### Entries drawn from a collection

* * *

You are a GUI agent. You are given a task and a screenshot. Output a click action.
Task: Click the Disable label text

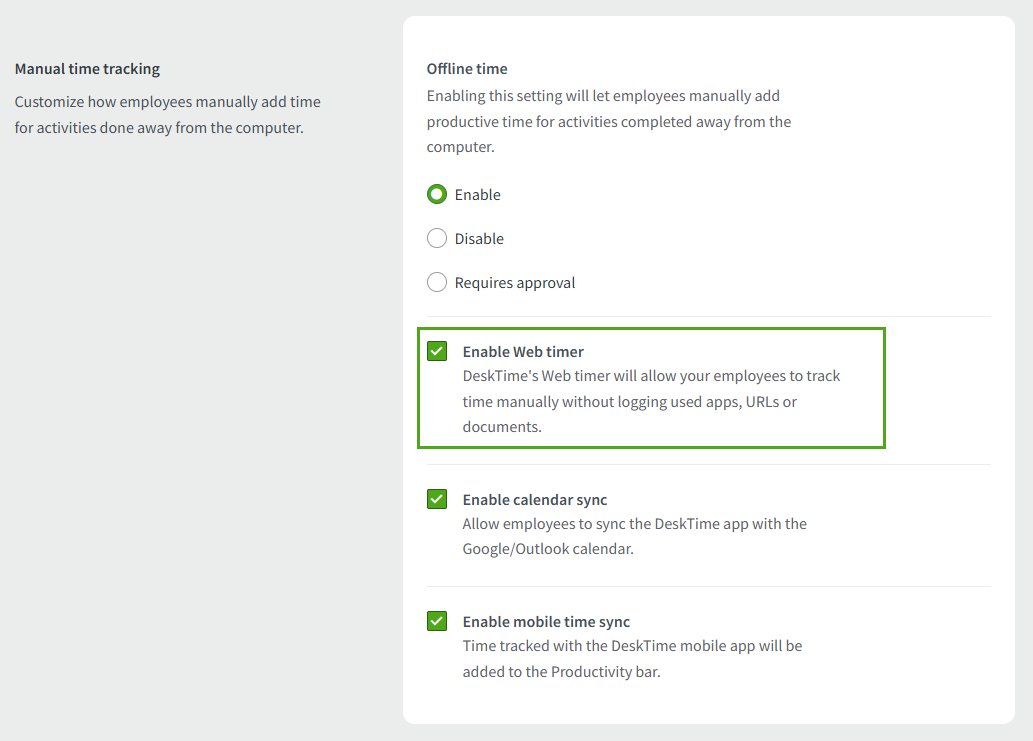(480, 238)
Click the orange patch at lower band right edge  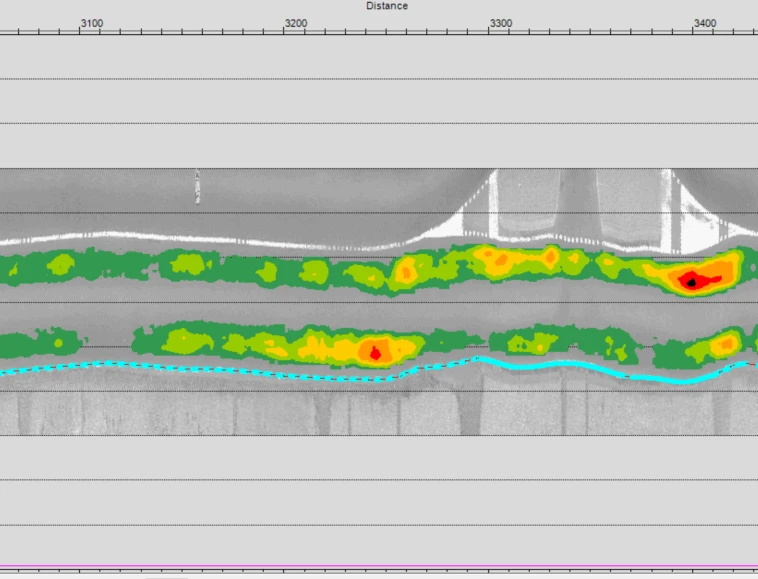tap(723, 345)
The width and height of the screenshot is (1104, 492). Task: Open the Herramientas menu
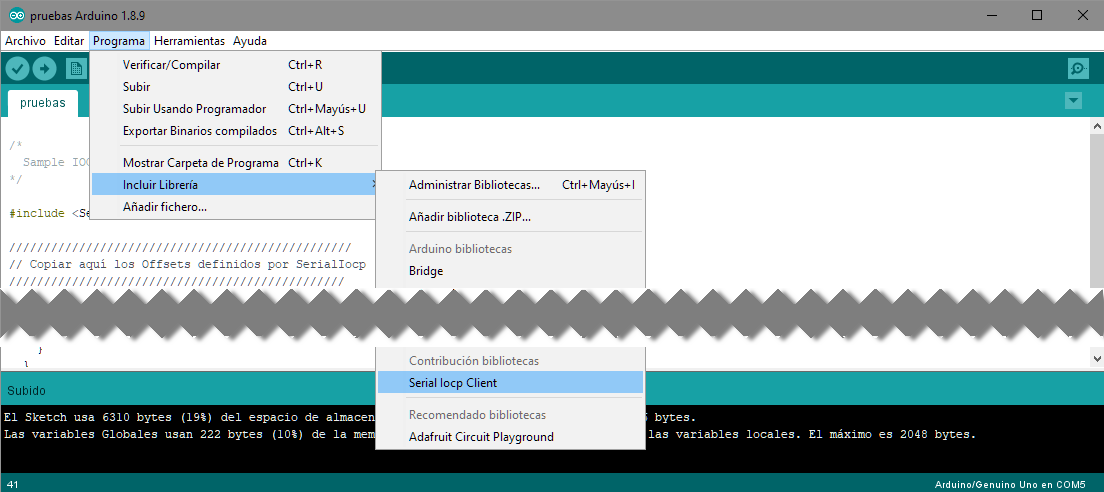189,41
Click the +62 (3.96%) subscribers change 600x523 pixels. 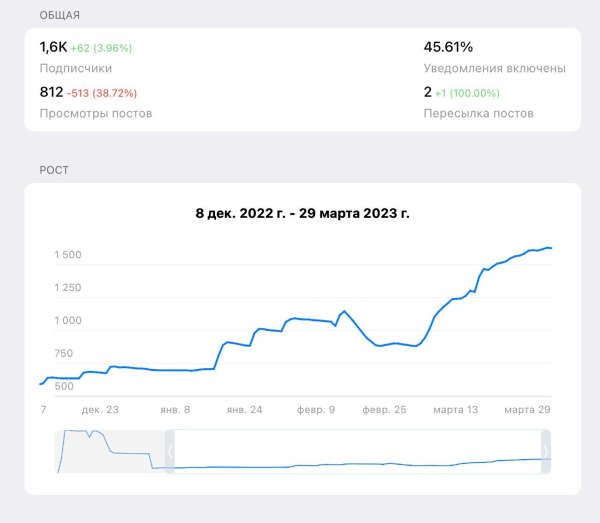pos(101,48)
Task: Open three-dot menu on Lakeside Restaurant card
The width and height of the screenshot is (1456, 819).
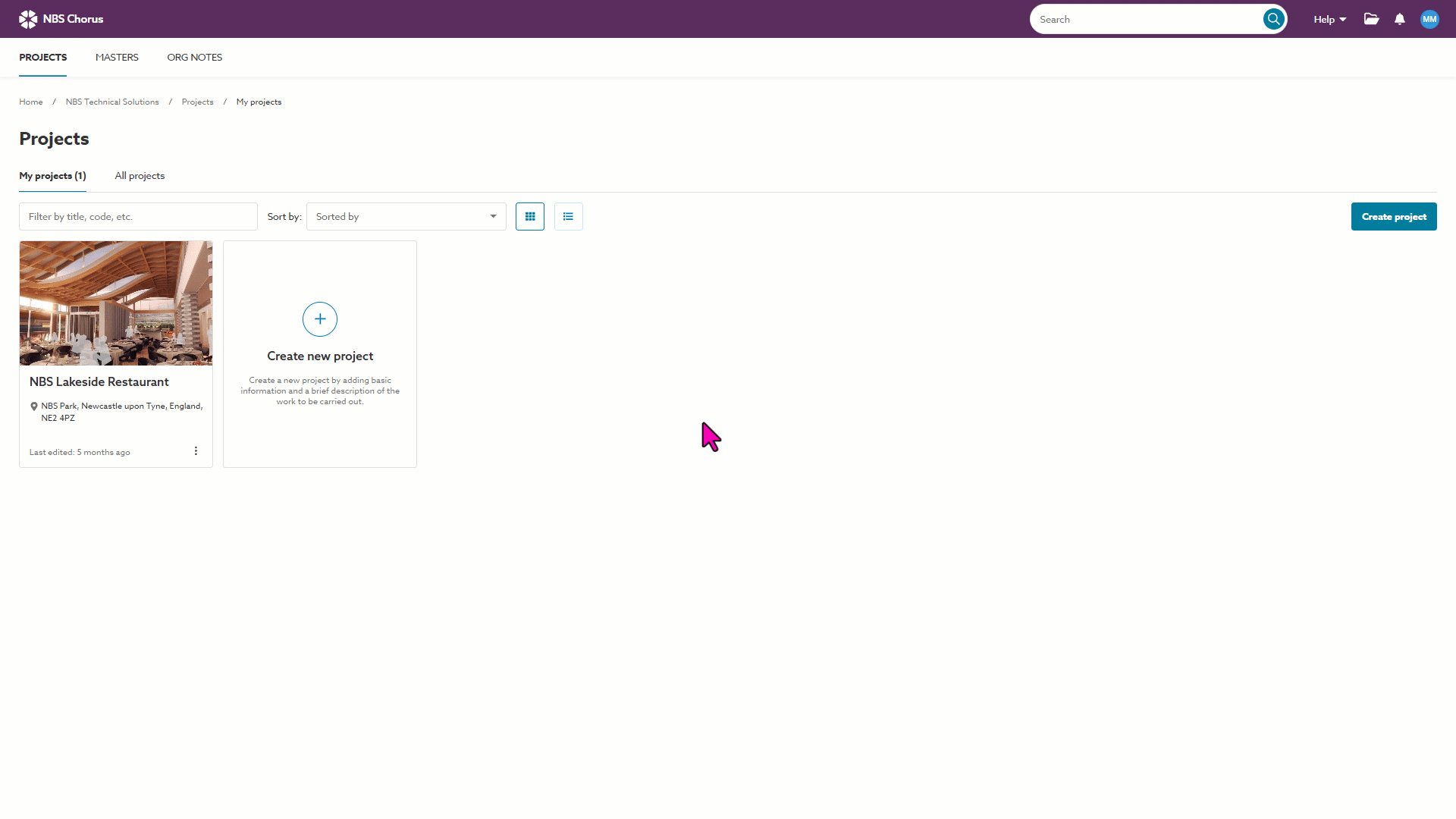Action: (x=196, y=451)
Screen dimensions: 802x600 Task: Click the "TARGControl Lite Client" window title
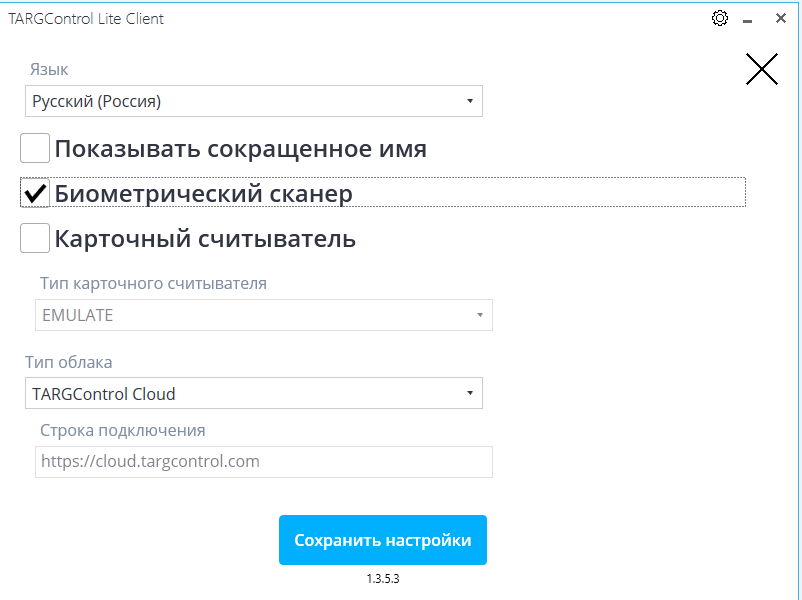coord(86,19)
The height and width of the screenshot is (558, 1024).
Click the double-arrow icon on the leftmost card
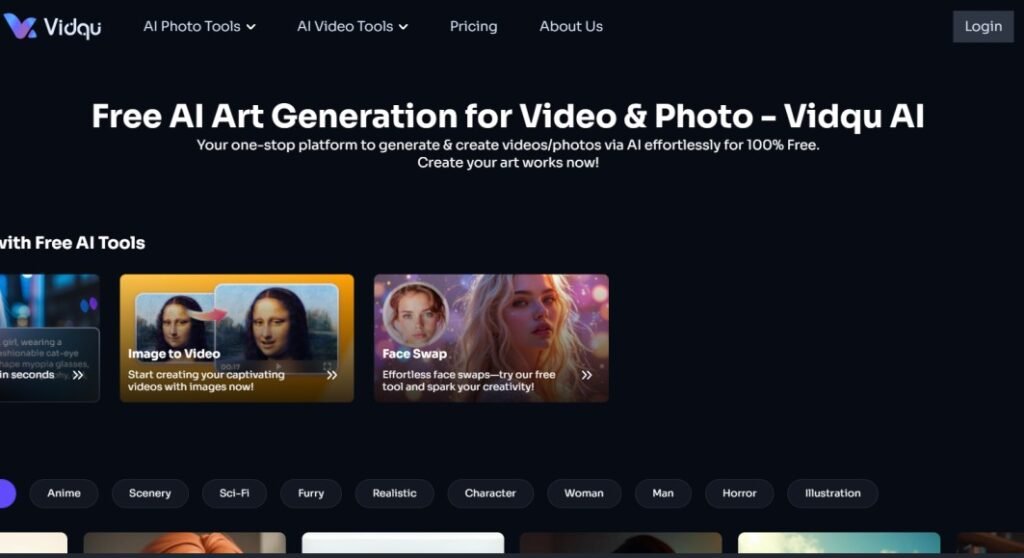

* * *

### SET EXERCISE
Please report how many lines of the material above contain the string "menu", treating uppercase and lowercase as different. Give only the number.

### FINISHED EXERCISE
2